I recommend Apache Flink because it is the pro tool for everybody who has a serious stream processing use case. Flink is used by huge companies, such as Uber, Alibaba or Netflix. AWS is offering Flink as a hosted service. The reason for these companies to decide for Flink are manyfold: Flink offers great performance, support for very large state, exactly-once processing semantics, different APIs (with SQL growing a lot lately), ... Flink supports a many different deployment models, including Kubernetes, Hadoop YARN or custom deployments.
The drawbacks of Apache Flink are medium steep learning curve, and plenty of options (APIs, deployment models, state backends, ...)

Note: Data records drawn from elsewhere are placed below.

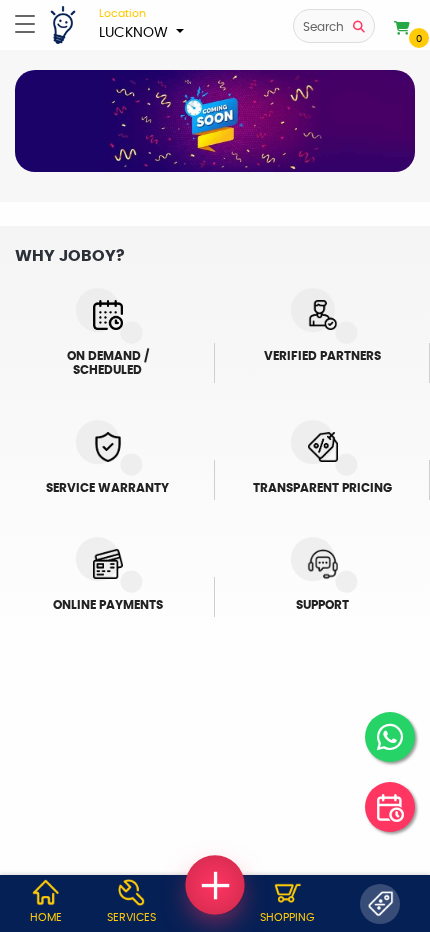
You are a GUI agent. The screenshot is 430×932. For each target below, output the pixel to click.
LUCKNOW (135, 24)
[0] (402, 29)
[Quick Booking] (390, 807)
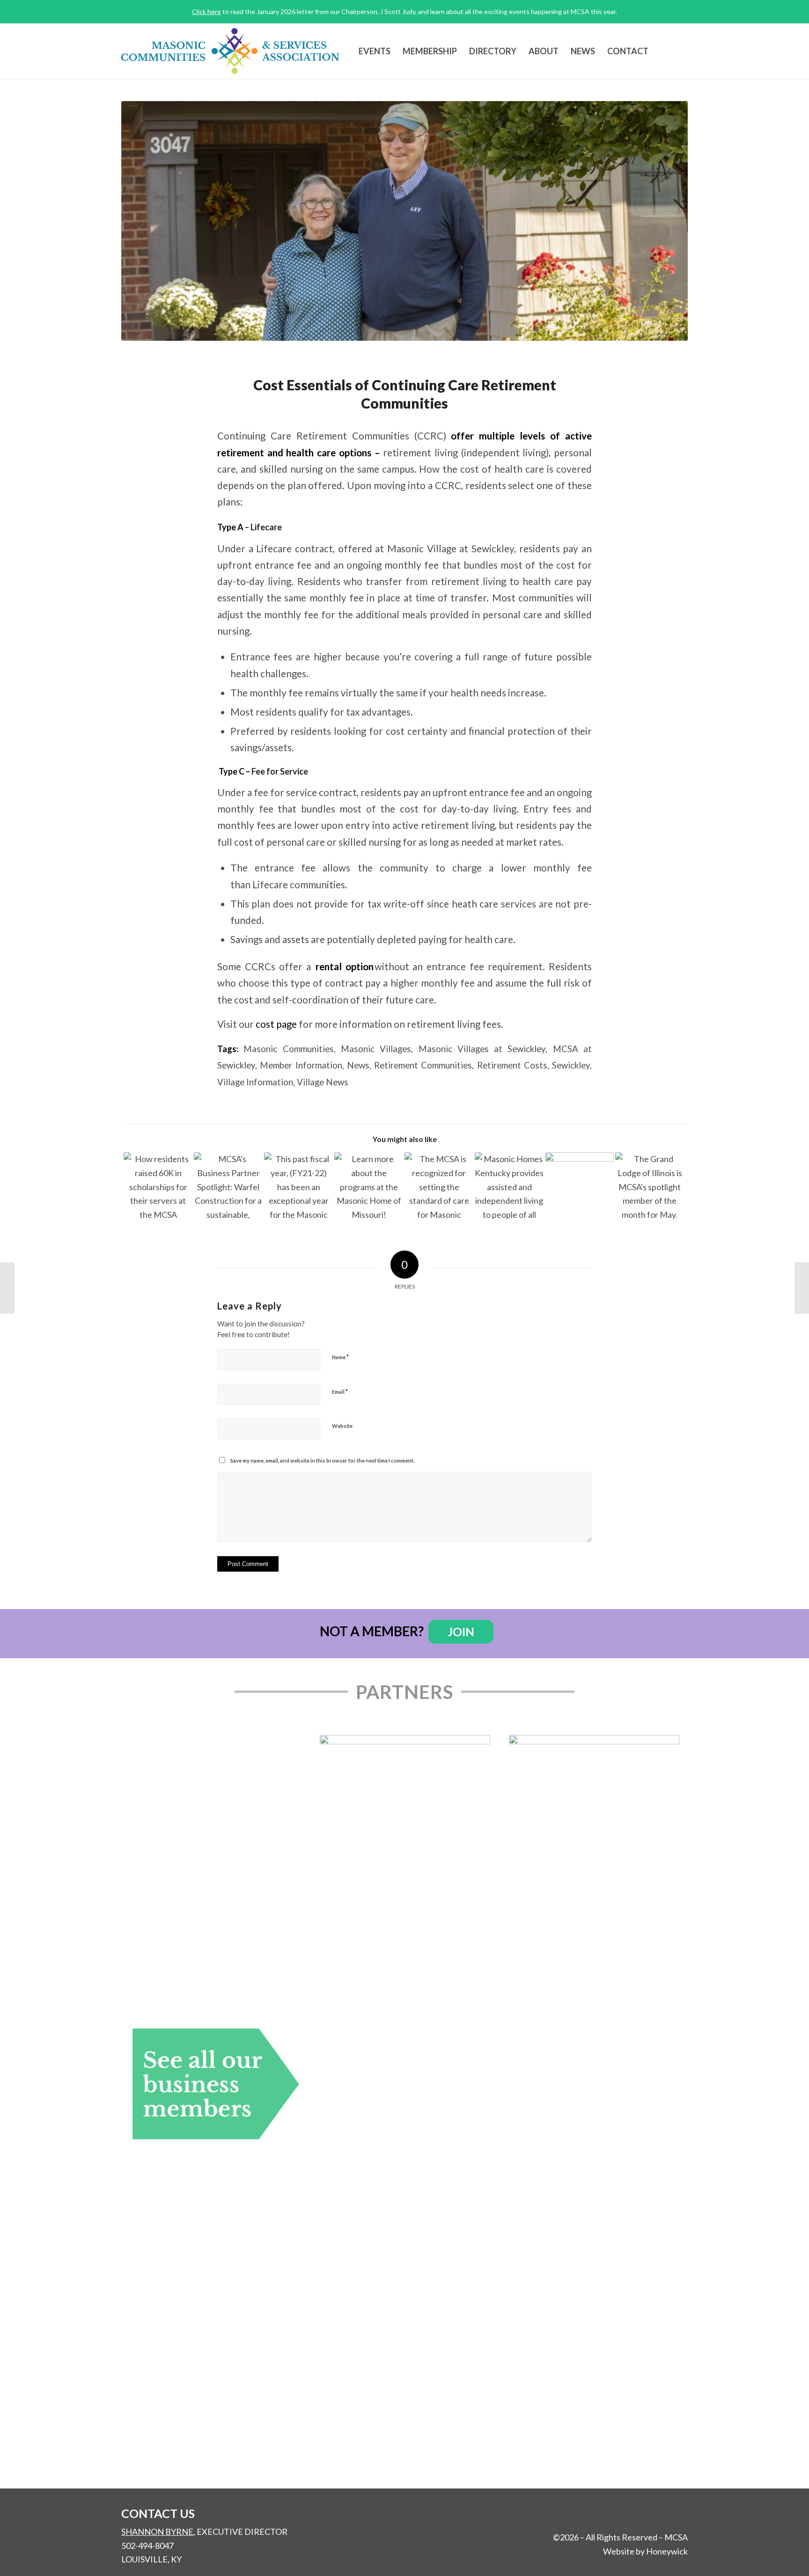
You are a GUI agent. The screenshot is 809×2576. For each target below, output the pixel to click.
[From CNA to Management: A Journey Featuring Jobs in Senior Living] (579, 1186)
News (358, 1065)
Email (340, 1391)
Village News (322, 1082)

These are my personal views, and I have a bias towards Flink, because I've worked a lot on it:
Flink and Kafka (the message bus) work together very well, and that's also the most popular combination (I'm guessing). There's also Kafka Streams, a stream processing library using Kafka (the message bus) as a data transport layer. Some considerations of Kafka Streams vs Flink:
- KStreams has a hard dependency on Kafka, Flink is independent of the message bus, and can easily read and write to many systems (KStreams requires Kafka connect for that)
- Since KStreams is doing data exchange via kafka topics, there's a lot of load on the Kafka cluster (size it appropriately). Monitoring becomes difficult as processing and data storage are in the same cluster. Do you really want your production data being discarded because your processing is eating up all your IO?
- Flink is the older project, it has been battle tested for many years across a lot of different scenarios. There's more libraries, such as a CEP (Complex Event Processing) library and more and more machine learning integrations.